◆ SOURCE EXCERPT ◆
..............................

In the leadup to the first of this season's two (three? four??) men's basketball matchups between Duke and North Carolina, one of the biggest stories making its rounds on social media was the Super Bowl-level ticket prices just to get into Cameron Indoor Stadium.
Between the decades-old rivalry and the limited seating capacity, it's one of the hottest tickets every year. But this time, people were paying several thousands of dollars on the secondary market for the chance to watch Zion Williamson.
He lasted 30 seconds before leaving the game with a severity-to-be-determined knee injury when his foot ripped through his shoe. Williamson did not return, and North Carolina cruised to an 88-72 victory.
And the student-athlete who everyone was paying to see?
He received zero of those dollars.
Before we get into asking the inescapable question of whether Williamson should ever play another unpaid second for Duke, can we talk about the absurdity of this injury for a second?
Maybe we shouldn't be surprised because this is the same man-child who dented a basketball with his fingers during that epic comeback against Louisville, who gained 100 pounds in two years and who we've been waiting all season with bated breath to watch shatter a backboard. Feats of near-impossible strength are just sort of his thing.

..............................

◆ WRITTEN TASK 1 ◆
Name every college team that the Zion Williamson article mentions.
◆ WRITTEN TASK 2 ◆
Pick up the Zion Williamson article after its final sentence and keep writing.

◆ RECORDED DATA ◆

..............................

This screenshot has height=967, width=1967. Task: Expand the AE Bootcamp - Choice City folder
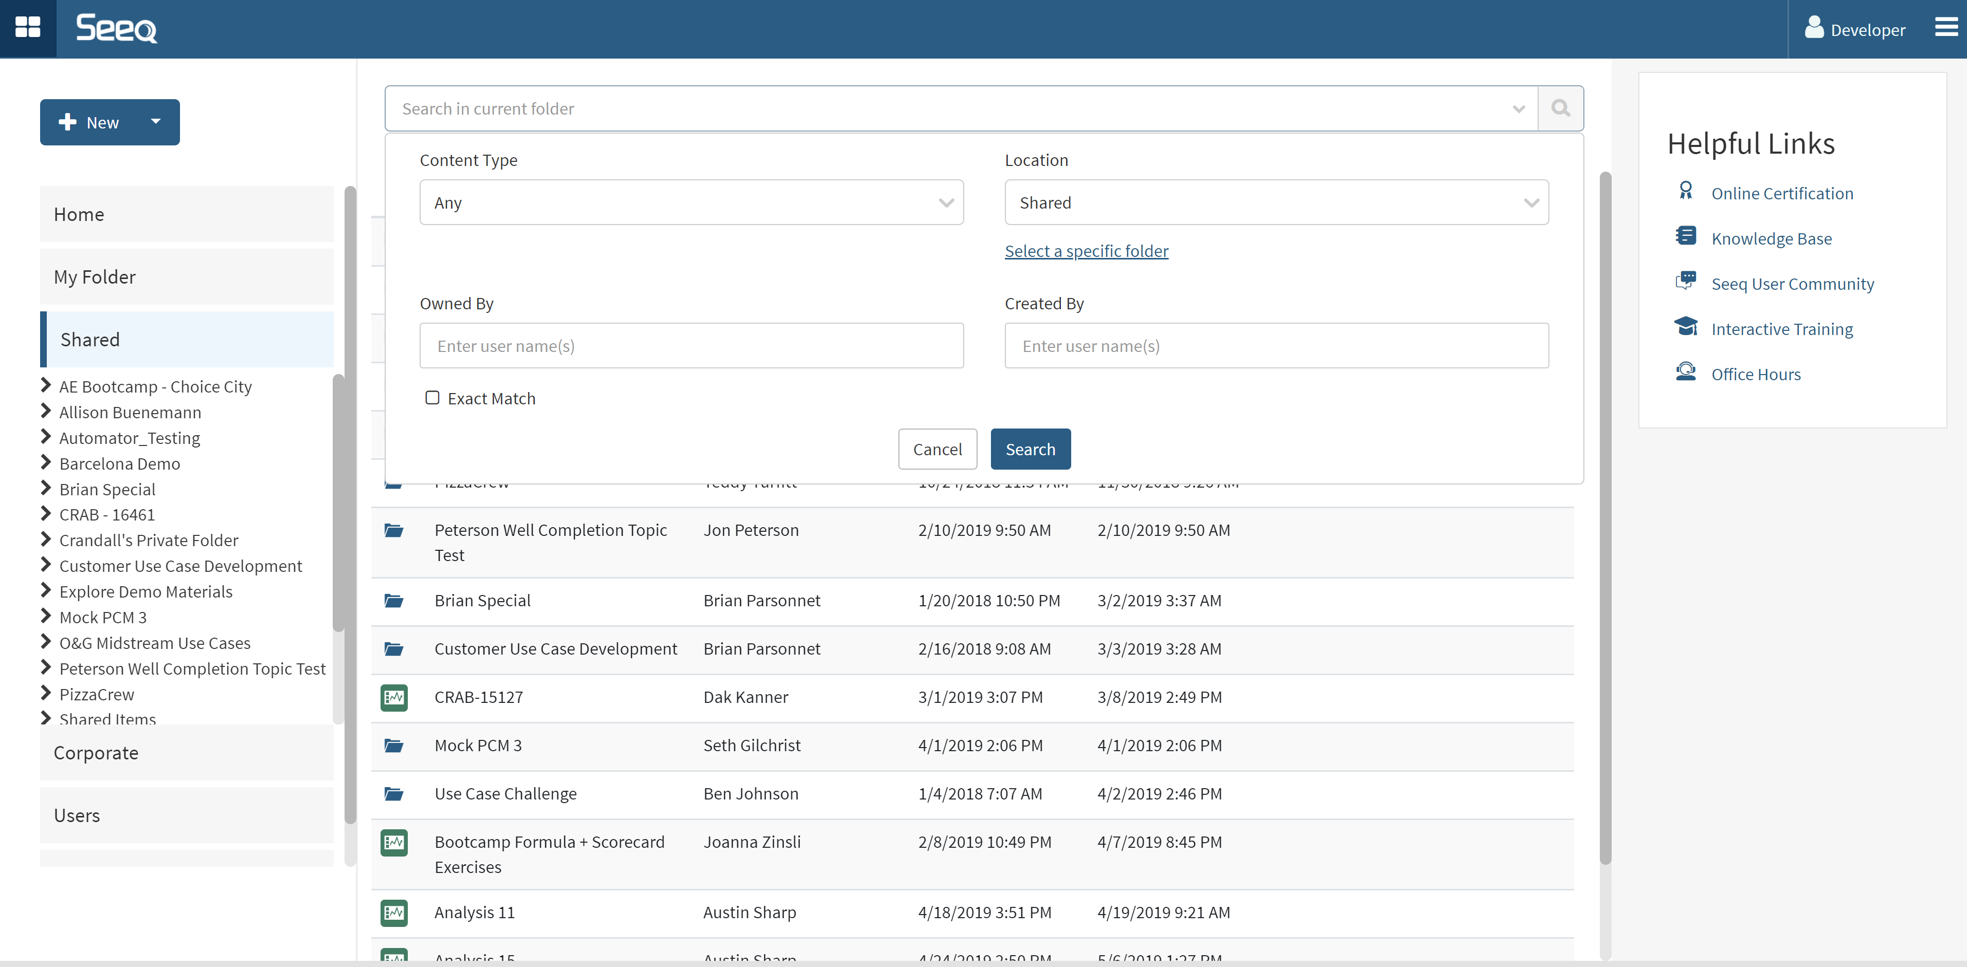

..............................

◆ WRITTEN REPLY 1 ◆
Duke, North Carolina, Louisville

◆ WRITTEN REPLY 2 ◆
But planting so hard that you destroy a shoe is incomprehensible. Even the greatest, strongest basketball players roll an ankle from time to time, but not Zion. Evidently, his calves, ankle tendons and countless lower-leg ligaments are stronger than leather.
Unbelievable stuff, and a testament to why he's going to be the No. 1 pick in the 2019 NBA draft no matter how bad the knee injury ends up being. Given the amount of success Blake Griffin, Ben Simmons and Joel Embiid have had in spite of major injuries before their professional careers even began, this isn't going to scare NBA teams away from Williamson.
Which brings us back to something Scottie Pippen and Tracy McGrady discussed on ESPN's The Jump on January 16: Why keep playing and risk a major injury?
Over the past few years, this has predominantly been a college football discussion surrounding players sitting out meaningless bowl games to avoid injury before the combine, but get ready for it to become a talking point on the hardwood.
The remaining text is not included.